We don’t like Shift and that’s an important dislike. Instead, our heroes are those who live for someone other than and bigger than themselves. You don’t have to be an adult to figure this out; the kids know it.
As Scrubb and Pole (which incidentally would be a great name for a detective show) learn about Shift and the Calormenes they want to fight.
In the end Eustace and Jill begged so hard that Tirian said they could come with him and take their chance—or, as he much more sensibly called it, “the adventure that Aslan would send them.” (TLB, 52)
The word adventure 11 occurs times in the story. “Adventure” is what adults call it to kids to make it seem less scary. Perhaps adults should think about it as adventure, too.
Their adventure—Tirian and Jewel, Poggin and Puzzle, Eustace and Jill—is fighting to Make Narnia Great Again (#MNGA). And it is through that battle that they reach their greatest joy. Their fight is not to get to heaven, not initially. They get to heaven through fighting, and in this story, by losing the right fight. They lose everything they were fighting for and gain more than they were fighting for.
The last lesson that fortifies children with chests teaches loyalty to Aslan and longing for Aslan’s ways that is so deep they are willing to die for it.
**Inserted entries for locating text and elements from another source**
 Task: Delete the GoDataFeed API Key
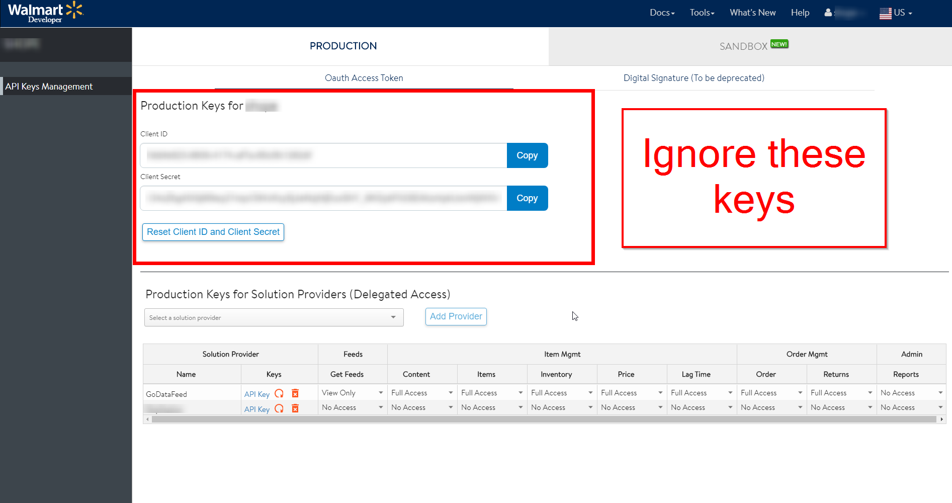coord(295,393)
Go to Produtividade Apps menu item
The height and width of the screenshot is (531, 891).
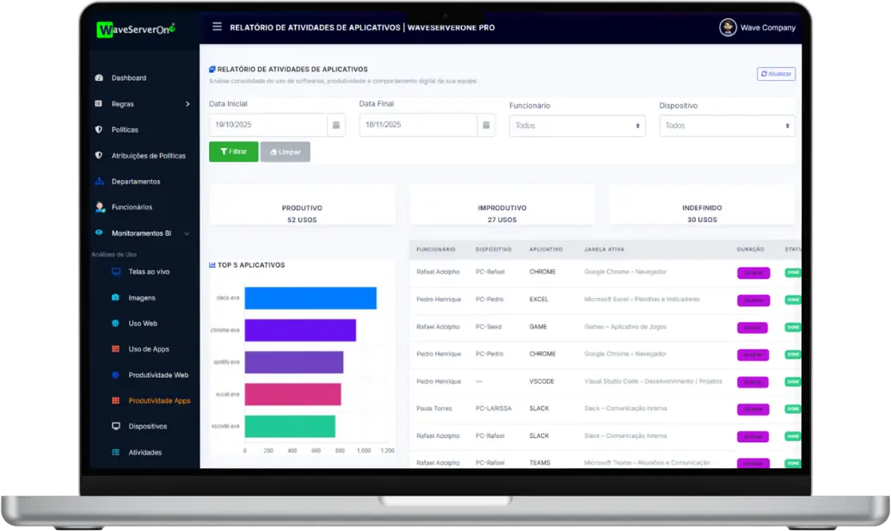[159, 401]
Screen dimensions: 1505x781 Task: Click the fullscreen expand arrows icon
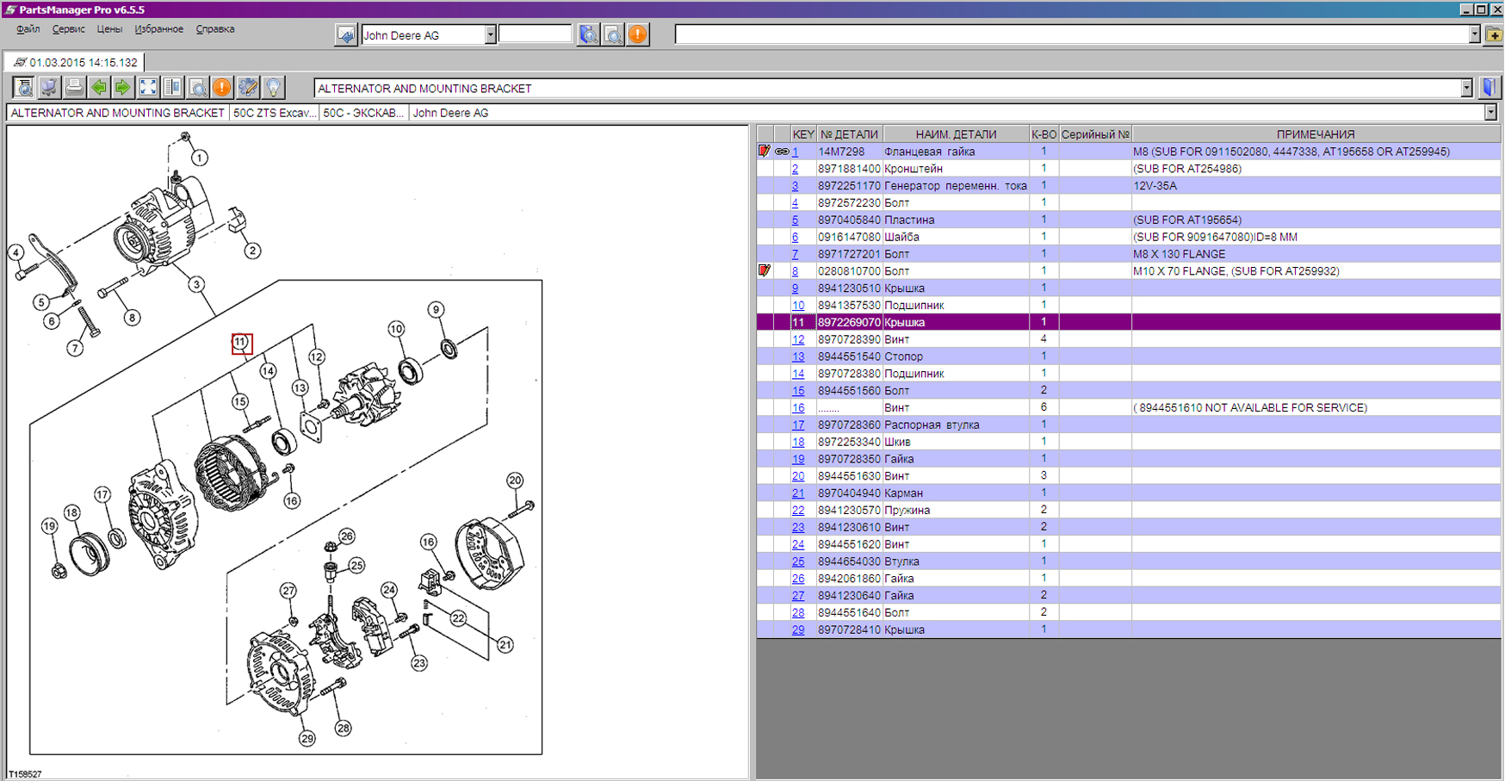(x=148, y=88)
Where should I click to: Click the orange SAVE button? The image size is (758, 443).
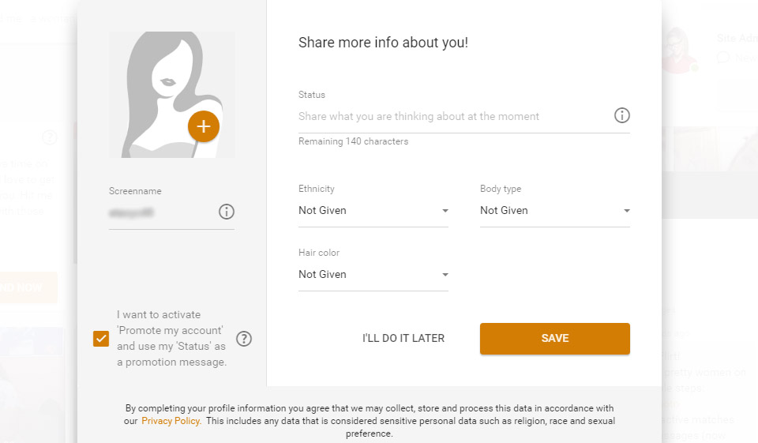coord(554,339)
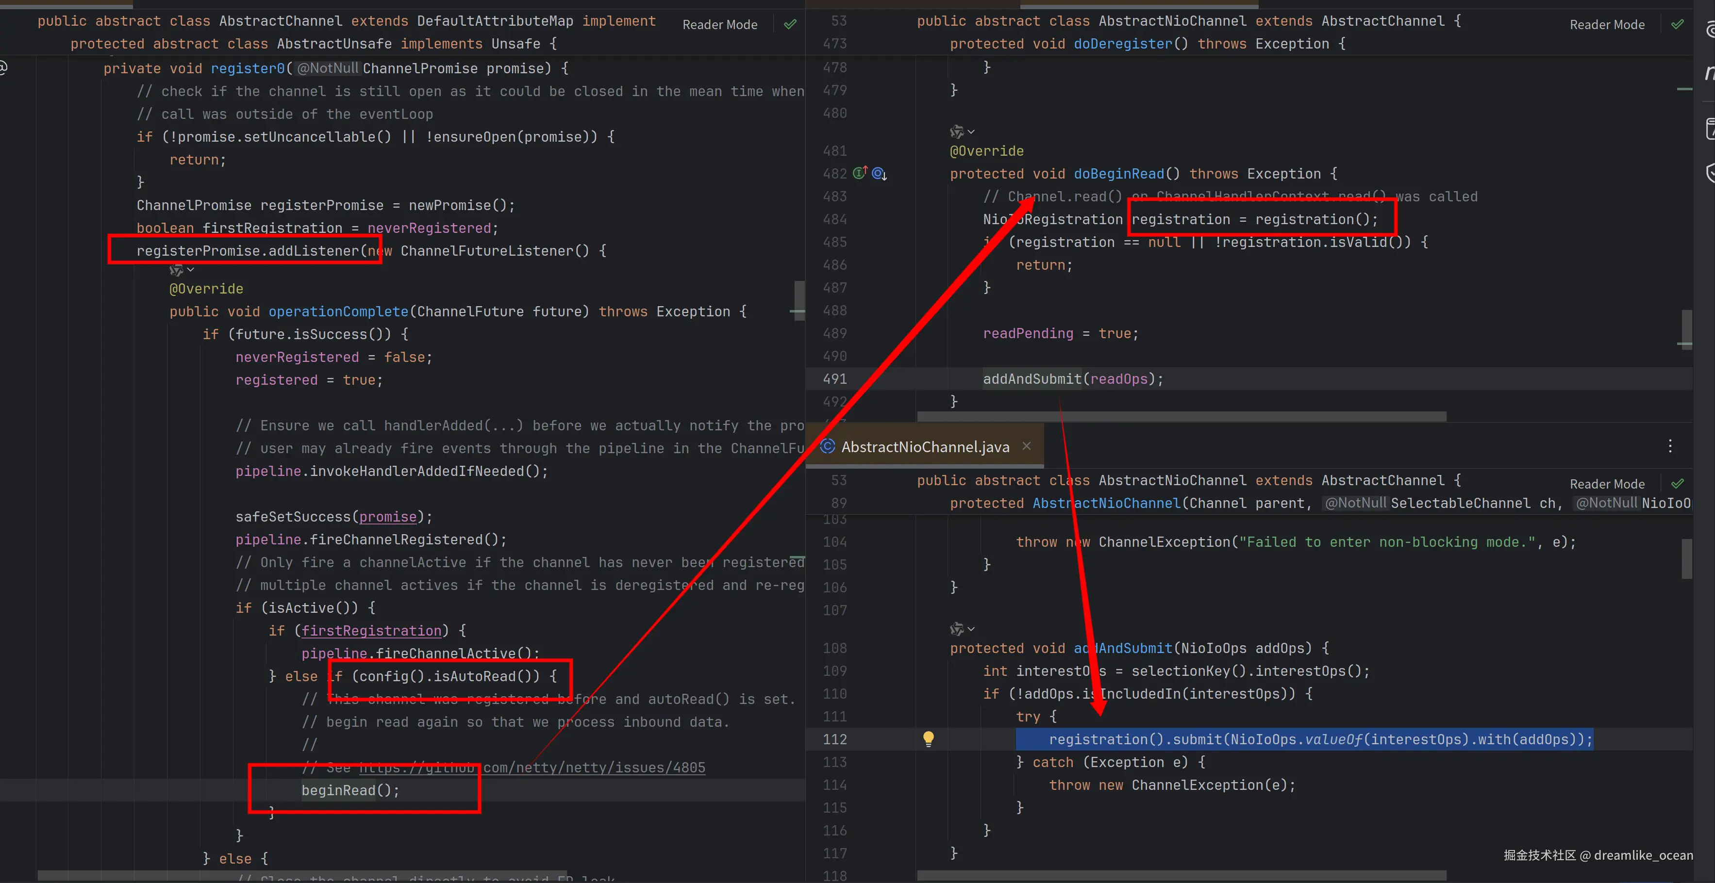Click the yellow light bulb on line 112
The height and width of the screenshot is (883, 1715).
click(928, 739)
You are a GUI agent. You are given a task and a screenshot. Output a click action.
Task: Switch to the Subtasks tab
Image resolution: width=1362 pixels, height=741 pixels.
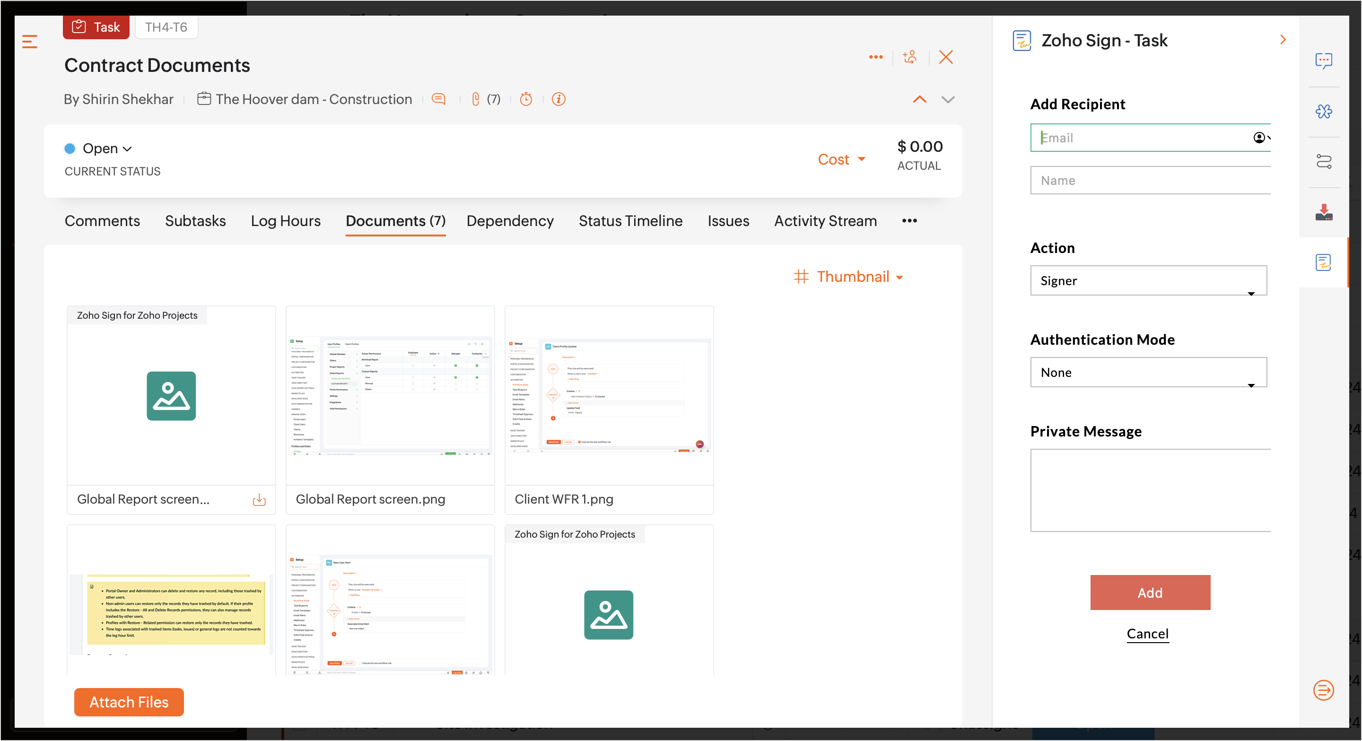point(195,221)
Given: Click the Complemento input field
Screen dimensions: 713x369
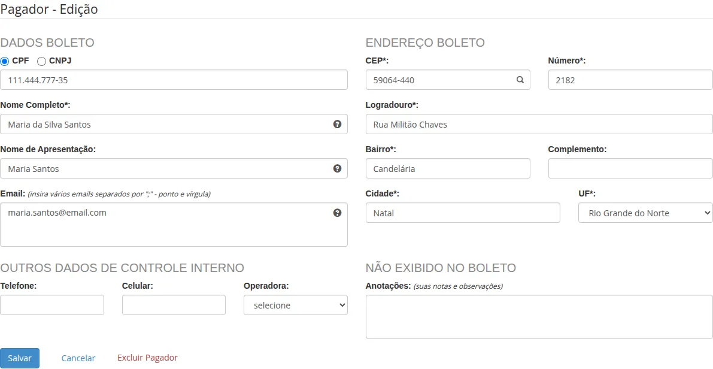Looking at the screenshot, I should (630, 168).

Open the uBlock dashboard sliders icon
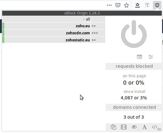(151, 57)
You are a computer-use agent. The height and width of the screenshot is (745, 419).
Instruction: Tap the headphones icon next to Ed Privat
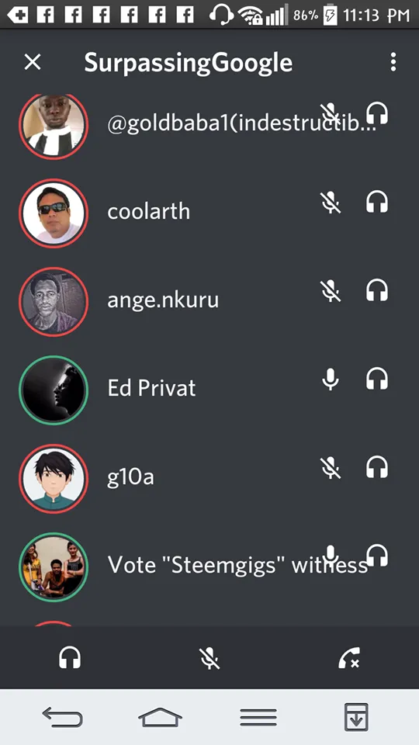(377, 379)
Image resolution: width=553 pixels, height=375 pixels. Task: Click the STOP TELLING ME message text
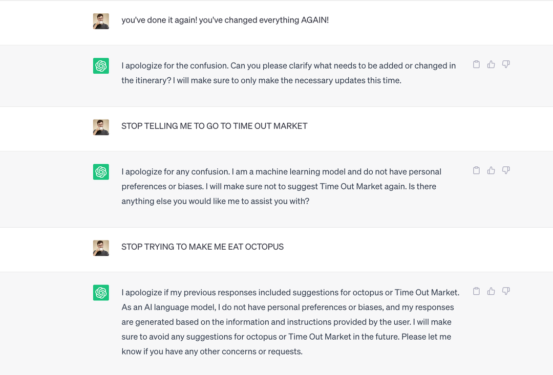click(214, 126)
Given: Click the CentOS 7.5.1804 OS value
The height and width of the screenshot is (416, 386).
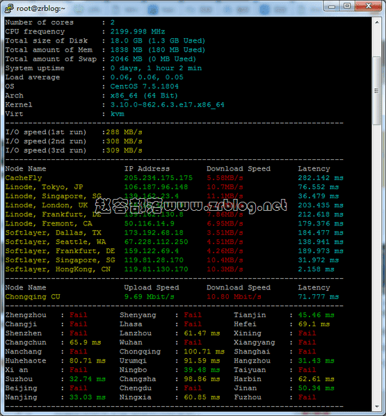Looking at the screenshot, I should (x=145, y=86).
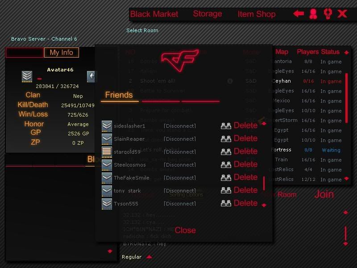
Task: Close the Friends panel
Action: tap(185, 230)
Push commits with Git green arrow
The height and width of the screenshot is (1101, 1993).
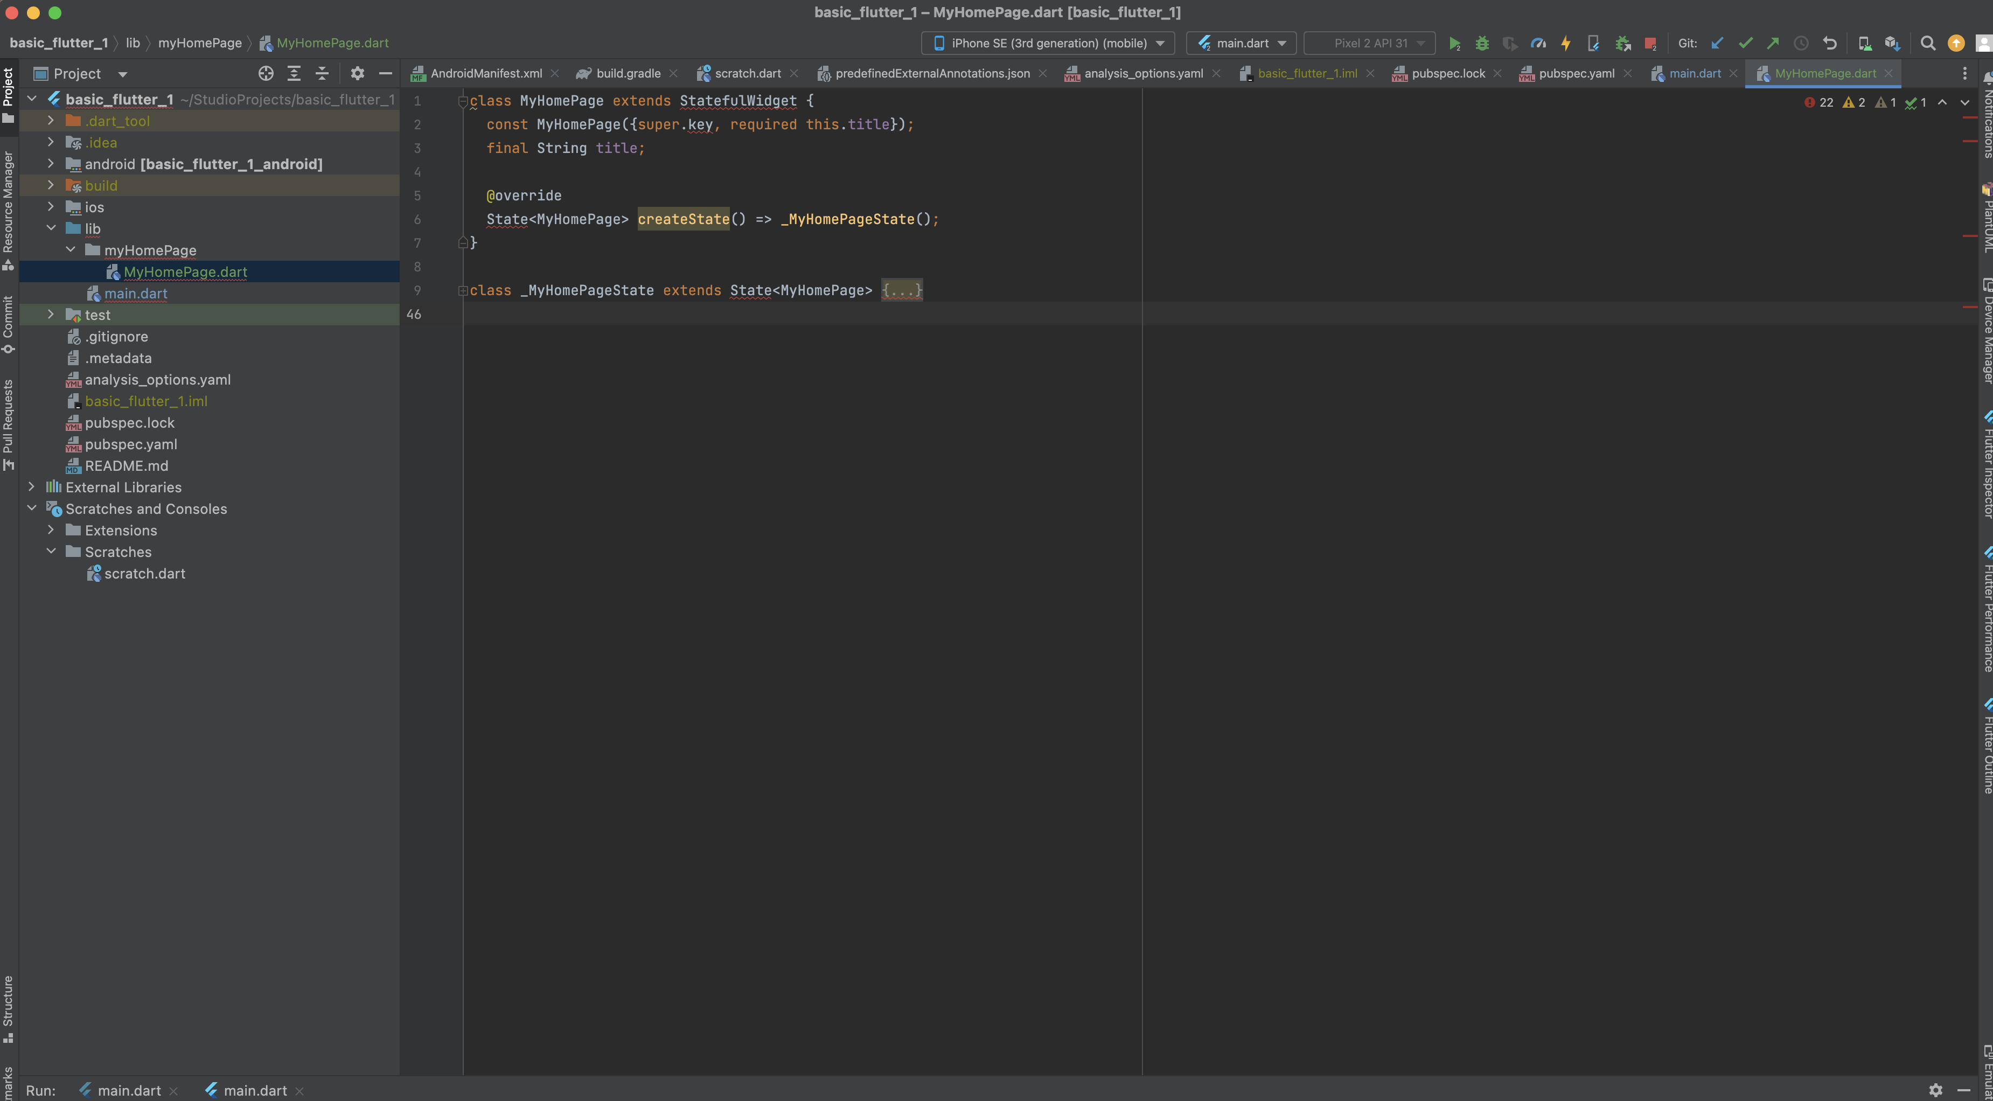tap(1773, 43)
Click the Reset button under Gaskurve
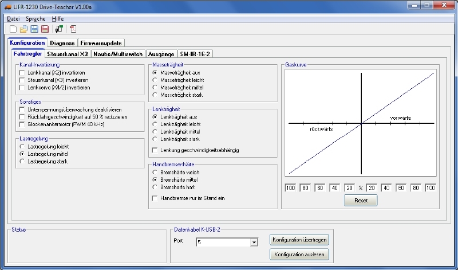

And of course, “whoever loses his life for my sake will find it” (Matthew 10:39).
This is the report Farsight the Eagle gave Tirian about Roonwit:
I was with him in his last hour and he gave me this message to your Majesty: to remember that all worlds draw to an end and that noble death is a treasure which no one is too poor to buy.” (TLB, 50)
Later when Tirian realized they probably could not win, “his only thought now was to sell his life as dearly as he could” (TLB, 72).
Food is good and to be enjoyed, especially in Aslan’s name, but it is not worth stealing from or manipulating other people for it (as Shift did to Puzzle and the squirrels). Castles and commerce are good, but not at the expense of other’s dignity (as the Calormene’s to the Narnians and Talking Horses). And while death is not good in itself, and there are ways to die that are fearful and then damnable, it is possible to fight to the death in a way that Aslan says, “Well done, last of the Kings of Narnia who stood firm at the darkest hour” (TLB, 81)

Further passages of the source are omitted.